======== Given passage

The private marker or intermediate character should be stored for later use in selecting a control function to be executed when a final character arrives. X3.64 doesn’t place any limit on the number of intermediate characters allowed before a final character, although it doesn’t define any control sequences with more than one. Digital defined escape sequences with two intermediate characters, and control sequences and device control strings with one. If more than two intermediate characters arrive, the parser can just flag this so that the dispatch can be turned into a null operation.

param

This action collects the characters of a parameter string for a control sequence or device control sequence and builds a list of parameters. The characters processed by this action are the digits 0-9 (codes 30-39) and the semicolon (code 3B). The semicolon separates parameters. There is no limit to the number of characters in a parameter string, although a maximum of 16 parameters need be stored. If more than 16 parameters arrive, all the extra parameters are silently ignored.

The VT500 Programmer Information is inconsistent regarding the maximum value that a parameter can take. In section 4.3.3.2 of EK-VT520-RM it says that “any parameter greater than 9999 (decimal) is set to 9999 (decimal)”. However, in the description of DECSR (Secure Reset), its parameter is allowed to range from 0 to 16383. Because individual control functions need to make sure that numeric parameters are within specific limits, the supported maximum is not critical, but it must be at least 16383.

Most control functions support default values for their parameters. The default value for a parameter is given by either leaving the parameter blank, or specifying a value of zero. Judging by previous threads on the newsgroup comp.terminals, this causes some confusion, with the occasional assertion that zero is the default parameter value for control functions. This is not the case: many control functions have a default value of 1, one (GSM) has a default value of 100, and some have no default. However, in all cases the default value is represented by either zero or a blank value.

In the standard ECMA-48, which can be considered X3.64’s successor², there is a distinction between a parameter with an empty value (representing the default value), and one that has the value zero. There used to be a mode, ZDM (Zero Default Mode), in which the two cases were treated identically, but that is now deprecated in the fifth edition (1991). Although a VT500 parser needs to treat both empty and zero parameters as representing the default, it is worth considering future extensions by distinguishing them internally.

esc_dispatch

The final character of an escape sequence has arrived, so determined the control function to be executed from the intermediate character(s) and final character, and execute it. The intermediate characters are available because collect stored them as they arrived.

csi_dispatch

A final character has arrived, so determine the control function to be executed from private marker, intermediate character(s) and final character, and execute it, passing in the parameter list. The private marker and intermediate characters are available because collect stored them as they arrived.

================
======== Information provided

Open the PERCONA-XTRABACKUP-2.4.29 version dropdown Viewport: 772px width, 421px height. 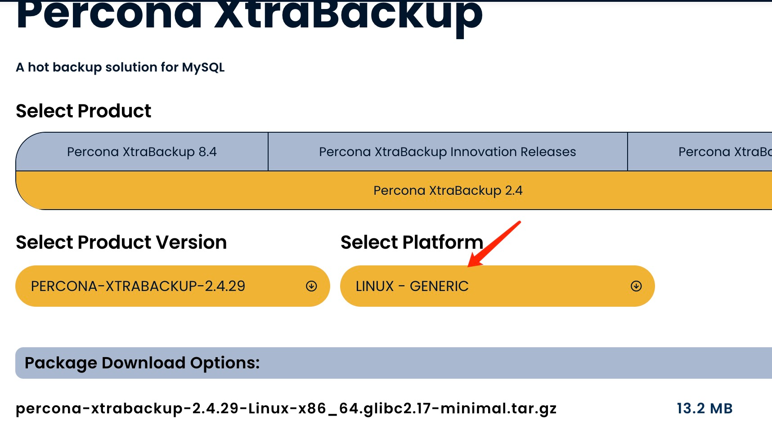click(x=172, y=286)
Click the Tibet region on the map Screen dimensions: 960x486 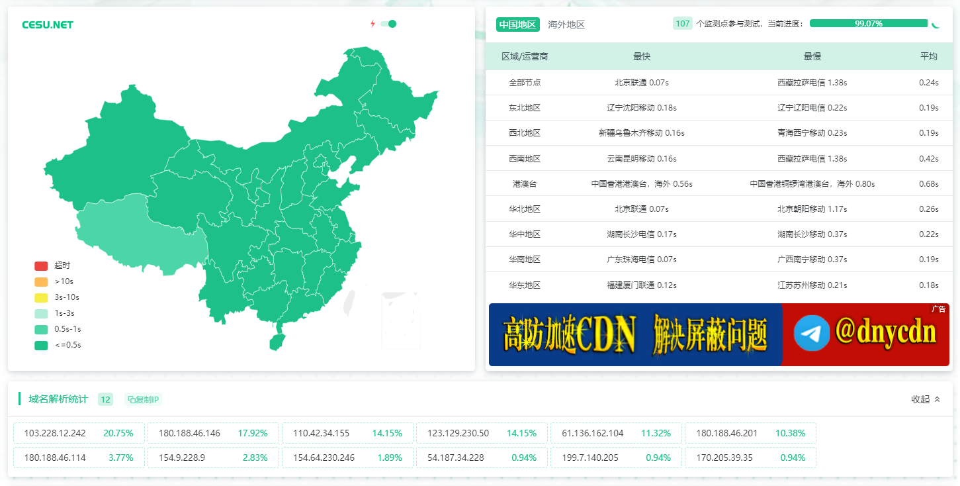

================

**Actions to take**
A) From the passage on the VT500 parser, retype the part starting at "In the standard" and ending at "distinguishing them internally.".
B) Write what comes next in the passage on the VT500 parser, picking up after its final sentence.

**Replies**
A)
In the standard ECMA-48, which can be considered X3.64’s successor², there is a distinction between a parameter with an empty value (representing the default value), and one that has the value zero. There used to be a mode, ZDM (Zero Default Mode), in which the two cases were treated identically, but that is now deprecated in the fifth edition (1991). Although a VT500 parser needs to treat both empty and zero parameters as representing the default, it is worth considering future extensions by distinguishing them internally.

B)
Digital mostly used private markers to extend the parameters of existing X3.64-defined control functions, while keeping a similar meaning. A few examples are shown in the table below.

No Private Marker With Private Marker
SM, Set ANSI Modes SM, Set Digital Private Modes
ED, Erase in Display DECSED, Selective Erase in Display
CPR, Cursor Position Report DECXCPR, Extended Cursor Position Report

In the cases above, csi_dispatch needn’t know about the private marker at all, as long as it is passed along to the control function when it is executed. However, the VT500 has a single case where the use of a private marker selects an entirely different control function (DECSTBM, Set Top and Bottom Margins and DECPCTERM, Enter/Exit PCTerm or Scancode Mode), so this action needs to use the private marker in its choice. xterm takes the same approach for efficiency, even though it doesn’t support DECPCTERM.

The selected control function will have access to the list of parameters, which it will use some or all of. If more parameters are supplied than the control function requires, only the earliest parameters will be used and the rest will be ignored. If too few parameters are supplied, default values will be used. If the control function has no default values, defaulted parameters will be ignored; this may result in the control function having no effect. For example, if the SM (Set Mode) control function is invoked with the sequence CSI 2;0;5 h, the second parameter will be ignored because SM has no default value.

hook

This action is invoked when a final character arrives in the first part of a device control string. It determines the control function from the private marker, intermediate character(s) and final character, and executes it, passing in the parameter list. It also selects a handler function for the rest of the characters in the control string. This handler function will be called by the put action for every character in the control string as it arrives.

This way of handling device control strings has been selected because it allows the simple plugging-in of extra parsers as functionality is added. Support for a fairly simple control string like DECDLD (Downline Load) could be added into the main parser if soft characters were required, but the main parser is no place for complicated protocols like ReGIS.

put

This action passes characters from the data string part of a device control string to a handler that has previously been selected by the hook action. C0 controls are also passed to the handler.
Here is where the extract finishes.